Dr. Gary G. Taylor
When Mission Goals are Unreasonable
I once attended a missionary zone conference, during which several speakers participated, including, of course, the Mission President and his wife. All of those presenting were insightful and inspiring. Each one focused on a different aspect of missionary work; and each one ended with several good suggestions regarding how to improve as missionaries. These suggestions were phrased as goals recommended for each missionary; and each missionary was requested to commit to accomplishing these goals prior to the next zone conference. Unfortunately, in spite of the good intentions of mission leaders, the conference did more harm than good for many of the missionaries involved. What went wrong?
First, the missionaries were all publicly required to commit to each of the goals advanced, resulting in a total of over ten goals to be accomplished over the next six weeks--far too many for any given missionary to focus on and have any hope of accomplishing. Plus, there was a “one size fits all mentality” in the process. This was a smorgasbord of good ideas; but trying to commit each missionary to complete each goal was like asking them to eat everything available at a banquet. There was no accounting for actual need, where missionaries were coming from, their natural abilities, or their individual limitations. Lastly, several of the goals were clearly unrealistic when measured against recent history. For example, one of the main goals was that each set of missionaries would baptize at least one investigator each week for the next six weeks. This was a mission in which each set of missionaries would historically baptize one investigator in a year. And of course, baptismal goals are not within a missionary’s control in any event. Missionaries control the invitation; but not the investigator’s response to the invitation.
There were two decidedly negative outcomes for a number of the missionaries. Some saw the goals as unrealistic and paid no attention to them. Unfortunately, these were typically the very missionaries that needed to accept improvement goals and accomplish them. Other more committed missionaries accepted the goals and put great effort in trying to accomplish them. This group ended up overworked and stressed out. Not to mention the unnecessary guilt and sense of failure they felt when unable to accomplish the goals they tried so hard to reach. These missionaries were operating on the assumption that they could reach the extreme goals if they had enough faith in the Lord. Thinking this way led some of the hardest working missionaries to lose faith in themselves and/or question their faith in the Lord.
Missionary zone conferences are generally a smorgasbord of good ideas; and mission leaders sometimes do go overboard as described above. If a missionary has this kind of experience, it might help to follow the example of Elder A. Elder A was at the zone conference referred to above. Elder A is a dedicated missionary who wants very much to serve the Lord and he works hard at it. He took the goals presented at the conference seriously; but didn’t feel obligated to complete each one. His plan was to prayerfully consider each goal and then choose one or two that he would commit to personally; and to work with his companion in selecting one or two that they would accomplish as a companionship. For example, one of the goals mentioned in the conference was for each companionship to distribute four copies of the Book of Mormon to someone new each day for the six week period. Elder A and his companion felt that goal to be unrealistic based on their past experience and the conditions in their current assignment. They might, of course, find four strangers each day who they could leave a book with; but they wanted their gifts to be prayerfully considered and delivered in situations where they would have a reasonable chance of follow-up. They therefore settled on the goal of distributing two copies of the Book of Mormon to someone new each day in situations where they would be able to check back with the recipient in a few days.

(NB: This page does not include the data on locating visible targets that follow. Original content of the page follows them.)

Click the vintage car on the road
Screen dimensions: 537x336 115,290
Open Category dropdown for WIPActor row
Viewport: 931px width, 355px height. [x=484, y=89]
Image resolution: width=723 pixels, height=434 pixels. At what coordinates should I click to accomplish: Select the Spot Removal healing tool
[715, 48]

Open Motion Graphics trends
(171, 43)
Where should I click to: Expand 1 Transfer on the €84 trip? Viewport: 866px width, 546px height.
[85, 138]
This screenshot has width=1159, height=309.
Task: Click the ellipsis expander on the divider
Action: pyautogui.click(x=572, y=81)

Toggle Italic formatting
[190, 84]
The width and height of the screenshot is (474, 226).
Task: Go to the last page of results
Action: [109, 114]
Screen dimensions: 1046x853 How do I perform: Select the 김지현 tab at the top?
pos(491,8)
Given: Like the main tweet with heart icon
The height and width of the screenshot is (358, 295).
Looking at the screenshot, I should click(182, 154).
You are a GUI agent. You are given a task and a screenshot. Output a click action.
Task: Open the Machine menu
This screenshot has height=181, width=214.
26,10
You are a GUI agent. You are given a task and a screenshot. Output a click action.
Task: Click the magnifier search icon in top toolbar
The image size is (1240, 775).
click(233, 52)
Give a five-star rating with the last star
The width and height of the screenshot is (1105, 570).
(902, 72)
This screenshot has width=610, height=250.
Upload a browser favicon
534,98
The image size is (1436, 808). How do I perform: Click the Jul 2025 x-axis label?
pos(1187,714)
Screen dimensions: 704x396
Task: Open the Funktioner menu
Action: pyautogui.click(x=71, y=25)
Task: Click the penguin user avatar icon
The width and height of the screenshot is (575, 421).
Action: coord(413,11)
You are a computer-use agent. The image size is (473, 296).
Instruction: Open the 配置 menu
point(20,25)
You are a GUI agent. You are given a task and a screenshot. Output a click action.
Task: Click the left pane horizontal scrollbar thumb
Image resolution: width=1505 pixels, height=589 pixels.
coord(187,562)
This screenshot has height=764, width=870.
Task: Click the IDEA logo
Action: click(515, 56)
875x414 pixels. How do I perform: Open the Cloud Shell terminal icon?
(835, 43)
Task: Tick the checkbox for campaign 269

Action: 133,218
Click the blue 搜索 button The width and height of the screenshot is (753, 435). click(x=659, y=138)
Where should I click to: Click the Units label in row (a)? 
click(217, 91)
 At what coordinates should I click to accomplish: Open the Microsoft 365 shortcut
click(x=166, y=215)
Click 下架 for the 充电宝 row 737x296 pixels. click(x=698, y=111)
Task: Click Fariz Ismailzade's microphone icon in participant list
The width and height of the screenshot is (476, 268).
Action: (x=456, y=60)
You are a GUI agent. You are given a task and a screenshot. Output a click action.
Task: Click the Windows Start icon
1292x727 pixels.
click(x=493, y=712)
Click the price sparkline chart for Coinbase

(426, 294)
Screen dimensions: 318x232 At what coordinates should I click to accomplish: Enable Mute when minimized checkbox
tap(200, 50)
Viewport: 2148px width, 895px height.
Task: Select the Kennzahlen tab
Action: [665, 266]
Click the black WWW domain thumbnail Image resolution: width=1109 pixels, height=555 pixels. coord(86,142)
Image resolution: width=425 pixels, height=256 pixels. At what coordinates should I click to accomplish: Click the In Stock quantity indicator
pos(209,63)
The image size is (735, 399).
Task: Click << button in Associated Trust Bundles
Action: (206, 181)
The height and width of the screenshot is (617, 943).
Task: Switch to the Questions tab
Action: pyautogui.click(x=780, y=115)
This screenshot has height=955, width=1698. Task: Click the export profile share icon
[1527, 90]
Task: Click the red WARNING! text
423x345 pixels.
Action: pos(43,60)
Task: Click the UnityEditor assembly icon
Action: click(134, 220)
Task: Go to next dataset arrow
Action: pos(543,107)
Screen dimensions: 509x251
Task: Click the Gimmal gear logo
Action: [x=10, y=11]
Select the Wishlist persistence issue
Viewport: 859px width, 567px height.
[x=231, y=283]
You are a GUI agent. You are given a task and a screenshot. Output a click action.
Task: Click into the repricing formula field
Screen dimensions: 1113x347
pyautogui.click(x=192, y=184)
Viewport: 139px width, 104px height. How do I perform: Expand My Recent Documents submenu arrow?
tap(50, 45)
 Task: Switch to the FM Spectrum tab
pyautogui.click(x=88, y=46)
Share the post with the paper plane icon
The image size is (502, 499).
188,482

In summary, to follow Elder A’s example when faced with unrealistic goals from mission leaders, a missionary would:
1. Take the goals seriously; but not feel obligated to try to accomplish each one.
2. Prayerfully consider which of the goals to accept, both personally and as a companionship.
3. Modify the goals in order to make them
- Goals that require significant effort; but can be realistically accomplished.
- Meaningful. Relevant.
- Time sensitive
Effective goals also require a reporting element. "When performance is measured, performance improves. When performance is measured and reported, the rate of improvement accelerates" (Thomas S. Monson, Preach my Gospel). Often there is a built-in reporting requirement with mission goals; which may become an issue when goals have been ignored and/or modified as suggested above. If that happens, a missionary might once again follow Elder A’s example. At a subsequent zone conference, Elder A and his companion were asked to report on their success with respect to the mission goals advanced at the previous conference. Without guilt, Elder A and his companion briefly explained the process they went through to select among the various goals. They then went on to describe the success they had in accomplishing the goal of distributing two copies of the Book of Mormon each day; along with the one or two other goals they had been working on. There was no need to apologize or feel bad about not working toward each of the goals set. It was obvious to everyone that they were committed, sincere missionaries who were working hard to serve the Lord. And Elder A and his companion were also able to feel good about themselves and their effort.